Research Project
10317634
Project Summary Early life stage exposures to xenobiotics can result in aberrant pancreatic development, which may predispose an individual to pancreatitis and metabolic dysfunction. A common mode of toxicity shared by numerous compounds is the generation of reactive oxygen species (ROS) and redox stress. ROS and cellular redox potential play fundamental roles in normal embryonic development and cell signaling. Perturbation of these processes resulting from xenobiotic exposure can alter cell fate decisions, resulting in functional or structural alterations that only become apparent with subsequent stress or age. However, surprisingly little is known about how embryos respond to redox stress, or the impact of xenobiotic exposures on pancreas development. Congenital pancreas malformations in humans are estimated to occur in approximately ten percent of the population and are associated with obesity, pancreatitis, Type 1 and Type 2 diabetes mellitus. The causes of these malformations are not well understood, and cannot be fully explained by genetic polymorphisms, suggesting a strong exogenous component.

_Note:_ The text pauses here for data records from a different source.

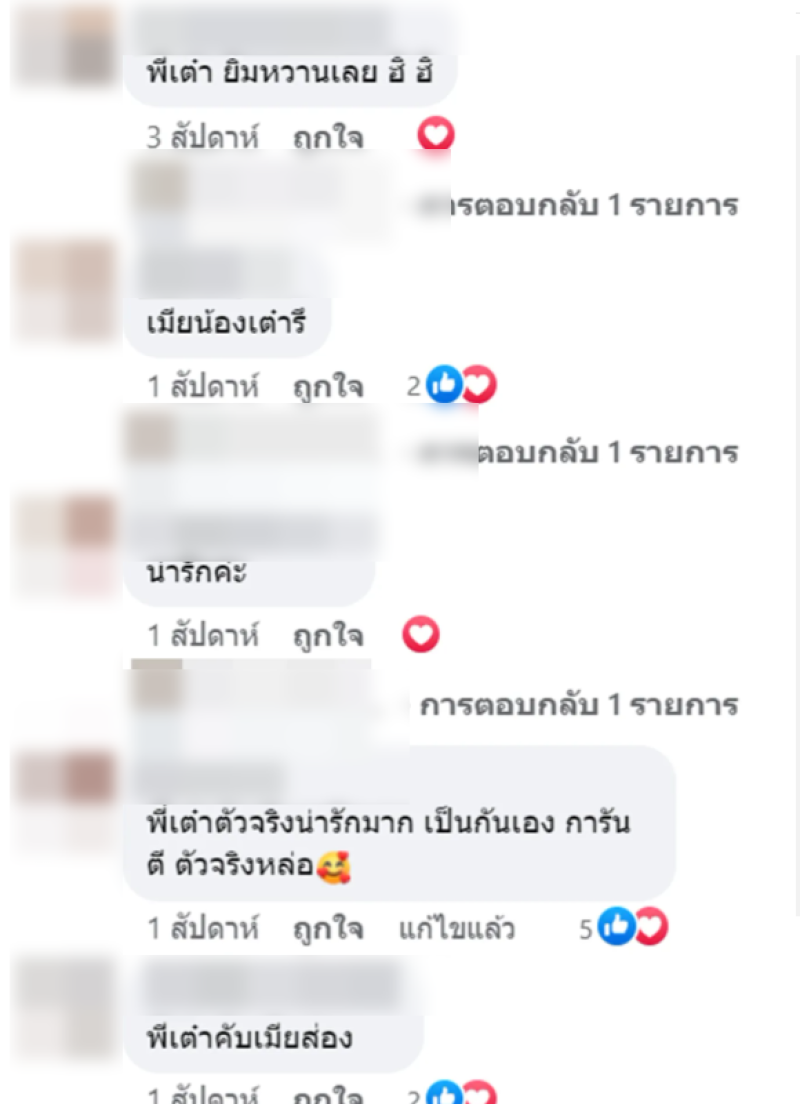Image resolution: width=800 pixels, height=1104 pixels.
Task: Like the 'พี่เต๋า ยิ้มหวานเลย' comment via ถูกใจ
Action: click(328, 137)
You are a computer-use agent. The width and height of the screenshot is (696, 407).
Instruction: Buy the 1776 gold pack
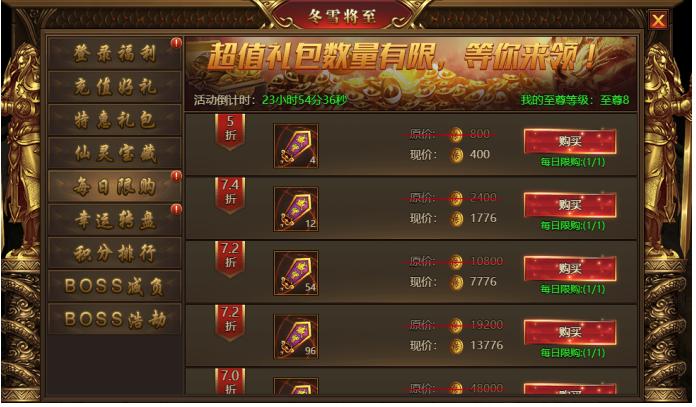(x=570, y=205)
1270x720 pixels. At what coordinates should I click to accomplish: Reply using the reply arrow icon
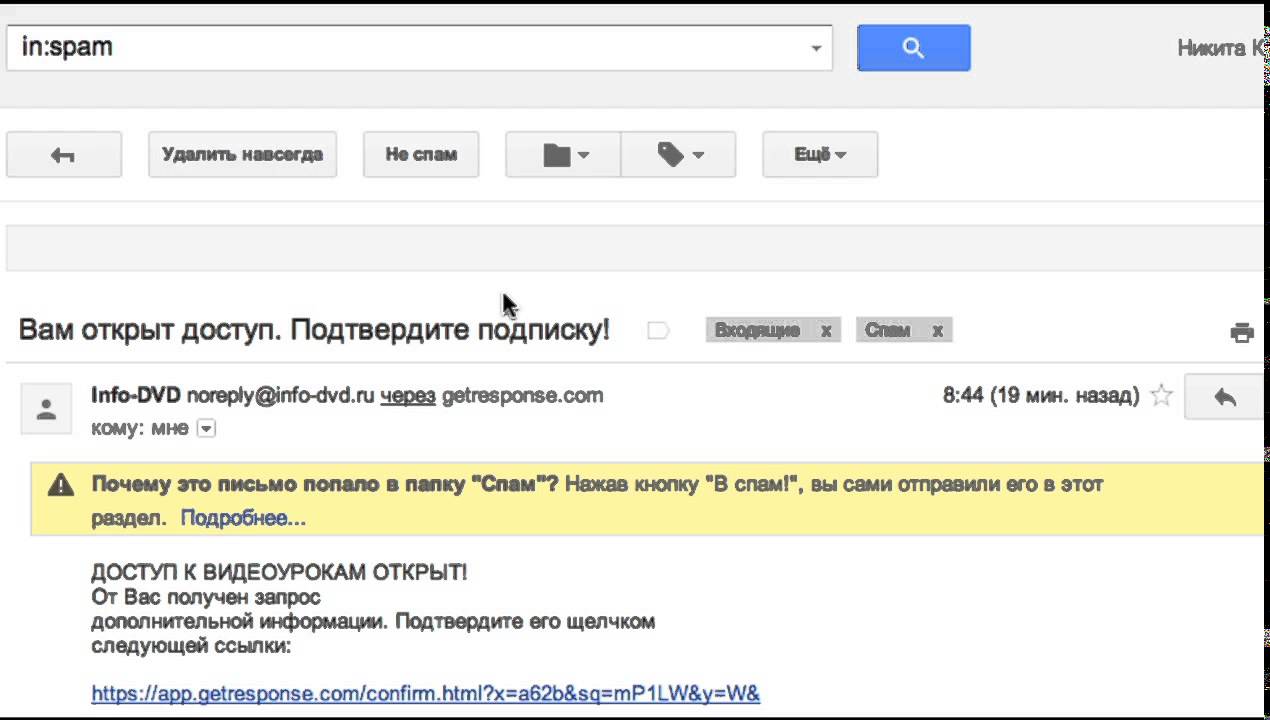click(1224, 397)
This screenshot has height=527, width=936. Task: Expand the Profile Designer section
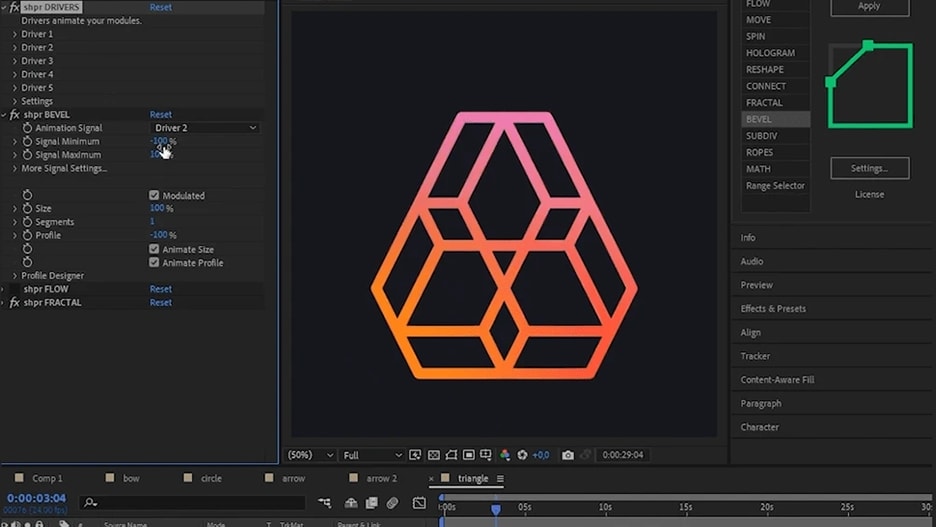click(x=14, y=276)
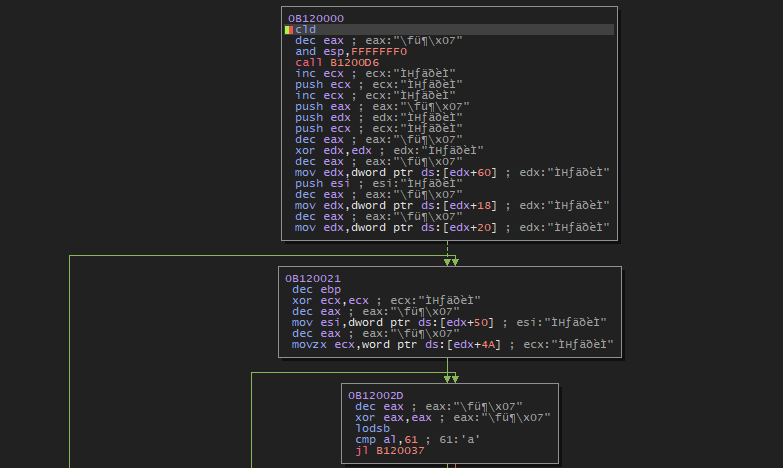Image resolution: width=783 pixels, height=468 pixels.
Task: Select the cld instruction line
Action: [306, 29]
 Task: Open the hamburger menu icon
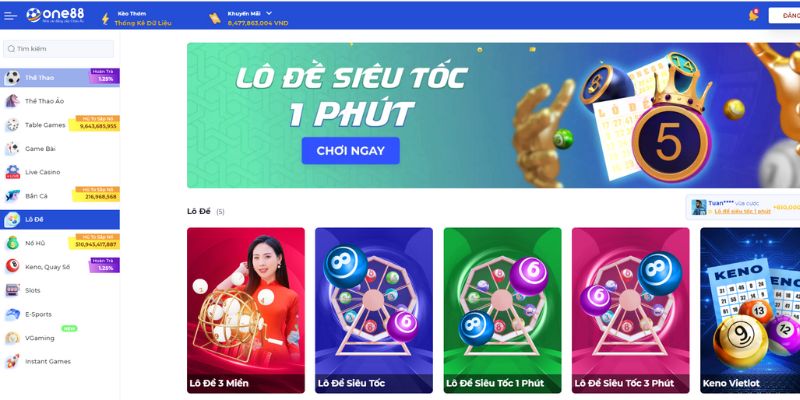pyautogui.click(x=10, y=15)
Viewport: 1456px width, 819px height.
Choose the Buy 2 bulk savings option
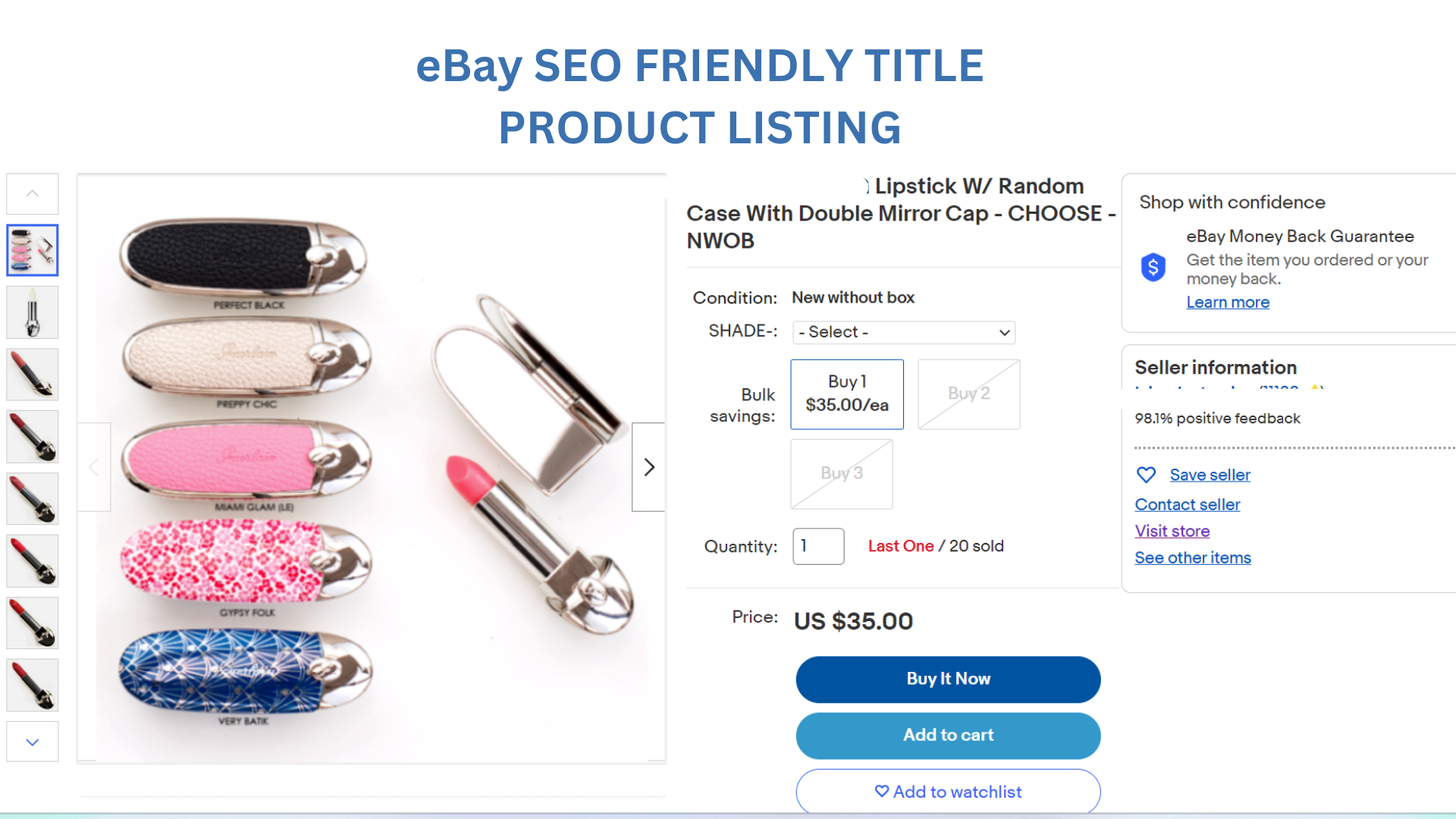point(968,394)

We have found that early life exposures to PFAS compounds and pro-oxidants results in a short exocrine pancreas. This grant takes a systems-level approach in transgenic zebrafish (Danio rerio) embryos to investigate a potential mechanism of oxidative stress in this deformity, and seeks to establish the functional outcomes of the truncated exocrine pancreas phenotype. Zebrafish are a well- established, widely used, and powerful model organism for studying vertebrate embryonic development in vivo. This work will facilitate advancement of a mechanistic understanding of how early-life xenobiotic exposures and redox stress can damage the developing pancreas and predispose humans to metabolic diseases.